Text for analysis:
■ ■ ■ ■ ■

What began as a blog comment in answer to a post titled "Religion in the Affairs of Government" by Jeff Schweitzer on Huffington Post was too big to fit there, so I posted it here.  I'm now using it as a work-in-progress note pad, if you will, where I'll post research notes and thoughts as I examine the historical record. 

From the Library of Congress on Religion and the Federal Government:  http://www.loc.gov/exhibits/religion/rel06.html

"That religion was not otherwise addressed in the Constitution did not make it an "irreligious" document any more than the Articles of Confederation was an "irreligious" document. The Constitution dealt with the church precisely as the Articles had, thereby maintaining, at the national level, the religious status quo. In neither document did the people yield any explicit power to act in the field of religion. But the absence of expressed powers did not prevent either the Continental-Confederation Congress or the Congress under the Constitution from sponsoring a program to support general, nonsectarian religion."

Here's my original blog comment that never was:  Let me start by stating, emphatically, that I don't support and will stand with you, Mr. Schweitzer, against any attempt to establish a State religion. 

Having said that – true, we are not a theocracy, but our nation is far from a secular nation.  I suspect that when this "large majority" you speak of "incorrectly but firmly believes this country is a Christian nation," what they really mean is that the "large majority" of citizens are of Christian faith and the imprint of Christian influence all over the history of this nation is undeniable.  This is not the same as believing that our government has the power to institute Christianity as a state religion.  It is certainly not the same as believing our government SHOULD have the power to institute a state religion.

■ ■ ■ ■ ■

Supplied data:
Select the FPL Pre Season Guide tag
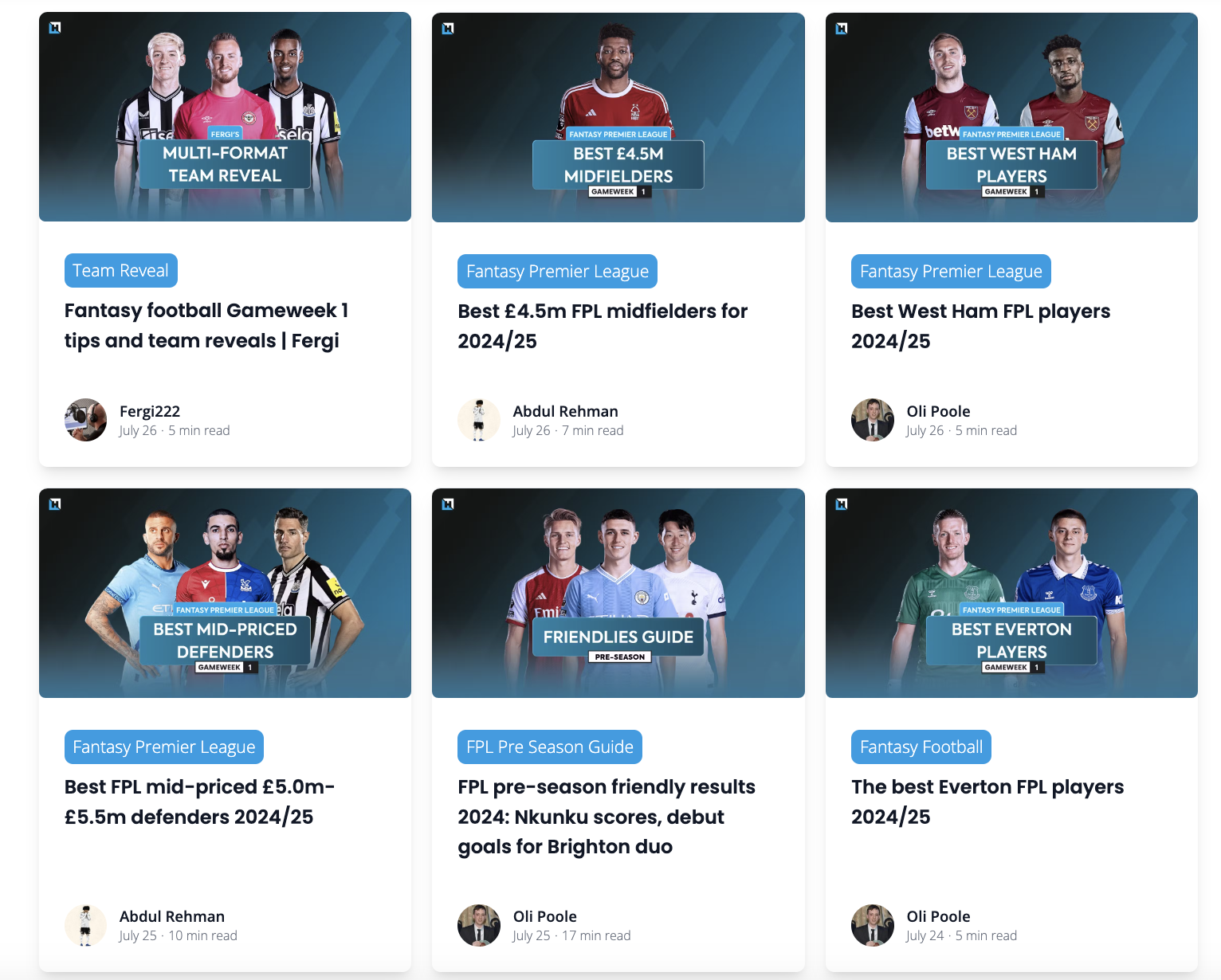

■ ■ ■ ■ ■

What you need to do: Write out the entire blog post on religion and government word for word. The data come from a separate source unrelated to the text.

Reply to the task:
What began as a blog comment in answer to a post titled "Religion in the Affairs of Government" by Jeff Schweitzer on Huffington Post was too big to fit there, so I posted it here.  I'm now using it as a work-in-progress note pad, if you will, where I'll post research notes and thoughts as I examine the historical record. 

From the Library of Congress on Religion and the Federal Government:  http://www.loc.gov/exhibits/religion/rel06.html

"That religion was not otherwise addressed in the Constitution did not make it an "irreligious" document any more than the Articles of Confederation was an "irreligious" document. The Constitution dealt with the church precisely as the Articles had, thereby maintaining, at the national level, the religious status quo. In neither document did the people yield any explicit power to act in the field of religion. But the absence of expressed powers did not prevent either the Continental-Confederation Congress or the Congress under the Constitution from sponsoring a program to support general, nonsectarian religion."

Here's my original blog comment that never was:  Let me start by stating, emphatically, that I don't support and will stand with you, Mr. Schweitzer, against any attempt to establish a State religion. 

Having said that – true, we are not a theocracy, but our nation is far from a secular nation.  I suspect that when this "large majority" you speak of "incorrectly but firmly believes this country is a Christian nation," what they really mean is that the "large majority" of citizens are of Christian faith and the imprint of Christian influence all over the history of this nation is undeniable.  This is not the same as believing that our government has the power to institute Christianity as a state religion.  It is certainly not the same as believing our government SHOULD have the power to institute a state religion.